Qld teachers change their mind over striking during Year 12 exam period
The Queensland Teachers’ Union has sensationally backflipped on its planned strike action that was set to clash with senior exams, after being blasted by the Education Department.
An all-out wage war has erupted between the Queensland Teachers’ Union and the state government following a chaotic 24 hours that saw the union backflip on its plans to hold statewide strikes during exam week.
The strike initially slated for Thursday, November 13, was set to affect more than 7000 students who had exams scheduled during or immediately afterwards.
This included 658 students across 62 schools due to sit their final Japanese exam and 94 students’ Italian exam across seven schools.
It would have also happened a day before one of the state’s most critical external assessments, the Mathematical Methods exam, which will be taken on Friday by 5854 students across 202 schools and counts for 50 per cent of their overall grades.
In a late-night meeting, 13 QTU executives were split over whether to pursue the strike action, with seven voting in favour and six against.
The QTU then submitted a strike notice to the Queensland Police Service to have the November 13 rally authorised, informing the service that thousands of teachers would march in Brisbane from 11am.
The union was expected to announce the strike on Friday, however, after The Courier-Mail revealed the exam clash and split vote, it cancelled the media conference.
Hours later, at a snap press conference, QTU president Cresta Richardson announced the union would hold rallies after school on November 13.
“The rallies will be held after school, so you know, exams will go ahead as normal throughout the rest of the process for senior exams,” she said.
Pressed on why the union had suddenly cancelled the planned strike, Ms Richardson said it was “a logistical thing”.
She claimed the union had considered multiple strike dates, including November 13.
Ms Richardson said the union was still considering strike action over the final six weeks of the school term.

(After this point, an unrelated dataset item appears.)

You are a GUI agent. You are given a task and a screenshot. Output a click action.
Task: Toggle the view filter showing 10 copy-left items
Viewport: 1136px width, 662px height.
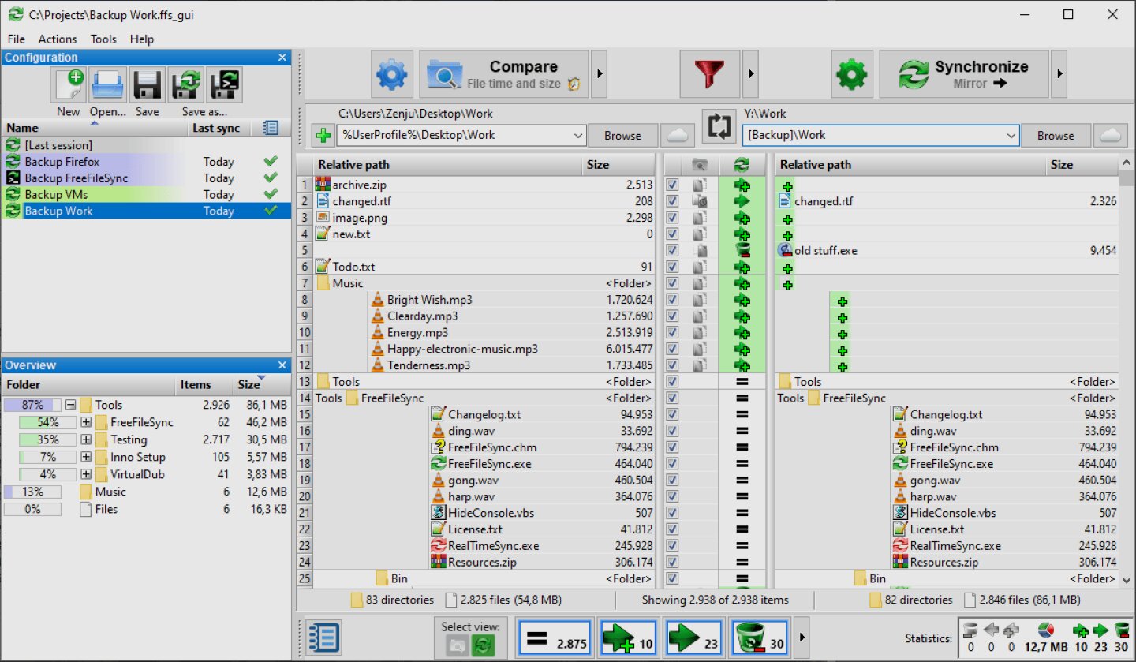point(627,637)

“I can confirm that we’ve been looking at a multitude of dates … It’s to be determined,” she said.
It follows months of failed wage negotiations between the QTU and the state government, with members last week rejecting a final pay rise offer of 8 per cent.
The union remains steadfast in pressuring Premier David Crisafulli to intervene in the broken down negotiations before it is forced into arbitration on December 31.
It has demanded the state government give teachers – who will now likely have to wait years for a wage deal – an upfront 3 per cent pay rise.
The union has also requested that arbitration only looks at a “narrow” set of wage matters and conditions to shorten the arbitration window.
“We don’t think that we need to go to a long-term arbitration or a full arbitration, and if the government put that (3 per cent pay rise) on the table, then we’re really happy to talk with the Premier about that,” Ms Richardson said.
“We have heard that the commissioners have already got very full diaries for the first half of next year, so it may not be until semester two … it could be quite a long process from there, so we want to narrow the things that need to be determined and decided.”
But in a sharply worded letter to the QTU on Friday morning, seen by The Saturday Courier-Mail, Director-General Sharon Schimming declared the government’s pay offer had now lapsed and that arbitration would consider the entire wages policy instead of the narrower scope the union had been seeking.
She said the union had also not provided adequate detail about what it wanted addressed in arbitration, including specifics on remuneration levels for teacher pay streams 1-3, call-out allowances and attraction incentives, and that this “ambiguity” indicated the union was effectively refusing to agree to arbitration.
“This is disappointing and only serves to delay a bargained outcome for teachers,” Ms Schimming wrote.
Ms Schimming had also slammed the timing of the November 13 strike as “ill considered” and warned it would damage “student outcomes, welfare and community perceptions of the teaching profession”.
Ms Richardson, when asked why the union was delaying arbitration after the government had refused to change the scope or provide the 3 per cent pay rise, said “the government has chosen this”.
“This is the Premier’s path,” she said. “At this point in time, the Premier can intervene at any time, even this morning – we have emailed the Premier and invited him to our executive (meeting).”
Despite half of the QTU’s executive team voting against a strike, Ms Richardson said the executive was “resolute and united in our path forward”.
Under the government pay offer rejected by QTU members last week, classroom wages would have risen by 3 per cent this year, followed by 2.5 per cent in 2026 and 2027.
Teachers on the lowest pay rates would earn $104,000 plus superannuation by 2027, but newer entry-level teachers would only earn $95,000 or $99,000, plus super and incentives.